= Beginning of Section =
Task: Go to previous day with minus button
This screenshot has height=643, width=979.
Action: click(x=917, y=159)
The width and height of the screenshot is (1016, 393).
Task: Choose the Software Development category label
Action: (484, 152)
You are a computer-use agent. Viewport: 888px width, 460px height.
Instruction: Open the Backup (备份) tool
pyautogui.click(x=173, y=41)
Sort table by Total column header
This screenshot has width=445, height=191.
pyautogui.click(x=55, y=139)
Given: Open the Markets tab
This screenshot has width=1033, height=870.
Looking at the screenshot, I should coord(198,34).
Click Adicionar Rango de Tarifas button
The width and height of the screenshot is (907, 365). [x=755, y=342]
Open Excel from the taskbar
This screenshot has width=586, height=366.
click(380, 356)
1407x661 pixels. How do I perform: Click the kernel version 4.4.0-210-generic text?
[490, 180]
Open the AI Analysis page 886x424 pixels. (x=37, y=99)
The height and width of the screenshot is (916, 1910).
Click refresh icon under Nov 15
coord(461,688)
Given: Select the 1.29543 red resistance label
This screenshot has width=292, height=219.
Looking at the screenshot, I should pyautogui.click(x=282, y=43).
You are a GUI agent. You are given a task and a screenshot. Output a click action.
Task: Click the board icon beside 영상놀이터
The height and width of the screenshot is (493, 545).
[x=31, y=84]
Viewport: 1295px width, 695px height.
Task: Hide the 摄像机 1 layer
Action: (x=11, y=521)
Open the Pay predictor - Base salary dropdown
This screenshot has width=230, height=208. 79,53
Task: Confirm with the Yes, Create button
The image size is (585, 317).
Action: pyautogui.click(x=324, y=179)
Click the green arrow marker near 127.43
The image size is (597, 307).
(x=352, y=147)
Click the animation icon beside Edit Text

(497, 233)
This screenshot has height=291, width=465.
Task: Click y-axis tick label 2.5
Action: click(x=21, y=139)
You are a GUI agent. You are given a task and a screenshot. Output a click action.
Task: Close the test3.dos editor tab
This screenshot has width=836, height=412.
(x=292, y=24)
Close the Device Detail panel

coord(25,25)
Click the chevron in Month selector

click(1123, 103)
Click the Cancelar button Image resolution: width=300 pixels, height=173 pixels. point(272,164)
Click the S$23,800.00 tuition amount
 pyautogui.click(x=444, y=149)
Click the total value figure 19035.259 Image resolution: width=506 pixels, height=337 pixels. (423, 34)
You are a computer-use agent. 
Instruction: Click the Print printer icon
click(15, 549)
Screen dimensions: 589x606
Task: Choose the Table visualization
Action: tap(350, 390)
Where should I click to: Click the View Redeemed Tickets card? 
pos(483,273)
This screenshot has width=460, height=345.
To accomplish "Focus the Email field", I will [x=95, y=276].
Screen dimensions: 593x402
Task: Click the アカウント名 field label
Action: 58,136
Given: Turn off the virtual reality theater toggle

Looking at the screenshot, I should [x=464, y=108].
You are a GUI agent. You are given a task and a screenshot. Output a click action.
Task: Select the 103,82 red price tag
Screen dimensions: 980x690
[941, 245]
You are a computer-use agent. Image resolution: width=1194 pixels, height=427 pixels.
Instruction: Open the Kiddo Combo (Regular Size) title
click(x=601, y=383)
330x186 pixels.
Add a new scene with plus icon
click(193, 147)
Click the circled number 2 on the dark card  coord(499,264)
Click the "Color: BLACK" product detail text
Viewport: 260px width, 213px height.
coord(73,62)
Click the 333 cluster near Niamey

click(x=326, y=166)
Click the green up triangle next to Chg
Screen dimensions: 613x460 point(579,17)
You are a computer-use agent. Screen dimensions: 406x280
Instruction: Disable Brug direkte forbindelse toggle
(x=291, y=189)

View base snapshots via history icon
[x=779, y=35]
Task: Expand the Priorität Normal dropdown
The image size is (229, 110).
= End of Section =
EXERCISE PROMPT
Would you please transcribe each line of the material exactly?

WRITTEN SOLUTION
Task: Go to previous day with minus button
This screenshot has height=643, width=979.
Action: click(x=917, y=159)
The width and height of the screenshot is (1016, 393).
Task: Choose the Software Development category label
Action: (484, 152)
You are a computer-use agent. Viewport: 888px width, 460px height.
Instruction: Open the Backup (备份) tool
pyautogui.click(x=173, y=41)
Sort table by Total column header
This screenshot has width=445, height=191.
pyautogui.click(x=55, y=139)
Given: Open the Markets tab
This screenshot has width=1033, height=870.
Looking at the screenshot, I should coord(198,34).
Click Adicionar Rango de Tarifas button
The width and height of the screenshot is (907, 365). [x=755, y=342]
Open Excel from the taskbar
This screenshot has width=586, height=366.
click(380, 356)
1407x661 pixels. How do I perform: Click the kernel version 4.4.0-210-generic text?
[490, 180]
Open the AI Analysis page 886x424 pixels. (x=37, y=99)
The height and width of the screenshot is (916, 1910).
Click refresh icon under Nov 15
coord(461,688)
Given: Select the 1.29543 red resistance label
This screenshot has width=292, height=219.
Looking at the screenshot, I should pyautogui.click(x=282, y=43).
You are a GUI agent. You are given a task and a screenshot. Output a click action.
Task: Click the board icon beside 영상놀이터
The height and width of the screenshot is (493, 545).
[x=31, y=84]
Viewport: 1295px width, 695px height.
Task: Hide the 摄像机 1 layer
Action: (x=11, y=521)
Open the Pay predictor - Base salary dropdown
This screenshot has width=230, height=208. 79,53
Task: Confirm with the Yes, Create button
The image size is (585, 317).
Action: pyautogui.click(x=324, y=179)
Click the green arrow marker near 127.43
The image size is (597, 307).
(x=352, y=147)
Click the animation icon beside Edit Text

(497, 233)
This screenshot has height=291, width=465.
Task: Click y-axis tick label 2.5
Action: click(x=21, y=139)
You are a GUI agent. You are given a task and a screenshot. Output a click action.
Task: Close the test3.dos editor tab
This screenshot has width=836, height=412.
(x=292, y=24)
Close the Device Detail panel

coord(25,25)
Click the chevron in Month selector

click(1123, 103)
Click the Cancelar button Image resolution: width=300 pixels, height=173 pixels. point(272,164)
Click the S$23,800.00 tuition amount
 pyautogui.click(x=444, y=149)
Click the total value figure 19035.259 Image resolution: width=506 pixels, height=337 pixels. (423, 34)
You are a computer-use agent. 
Instruction: Click the Print printer icon
click(15, 549)
Screen dimensions: 589x606
Task: Choose the Table visualization
Action: tap(350, 390)
Where should I click to: Click the View Redeemed Tickets card? 
pos(483,273)
This screenshot has width=460, height=345.
To accomplish "Focus the Email field", I will [x=95, y=276].
Screen dimensions: 593x402
Task: Click the アカウント名 field label
Action: 58,136
Given: Turn off the virtual reality theater toggle

Looking at the screenshot, I should [x=464, y=108].
You are a GUI agent. You are given a task and a screenshot. Output a click action.
Task: Select the 103,82 red price tag
Screen dimensions: 980x690
[941, 245]
You are a computer-use agent. Image resolution: width=1194 pixels, height=427 pixels.
Instruction: Open the Kiddo Combo (Regular Size) title
click(x=601, y=383)
330x186 pixels.
Add a new scene with plus icon
click(193, 147)
Click the circled number 2 on the dark card  coord(499,264)
Click the "Color: BLACK" product detail text
Viewport: 260px width, 213px height.
coord(73,62)
Click the 333 cluster near Niamey

click(x=326, y=166)
Click the green up triangle next to Chg
Screen dimensions: 613x460 point(579,17)
You are a computer-use agent. Screen dimensions: 406x280
Instruction: Disable Brug direkte forbindelse toggle
(x=291, y=189)

View base snapshots via history icon
[x=779, y=35]
Task: Expand the Priorität Normal dropdown
The image size is (229, 110).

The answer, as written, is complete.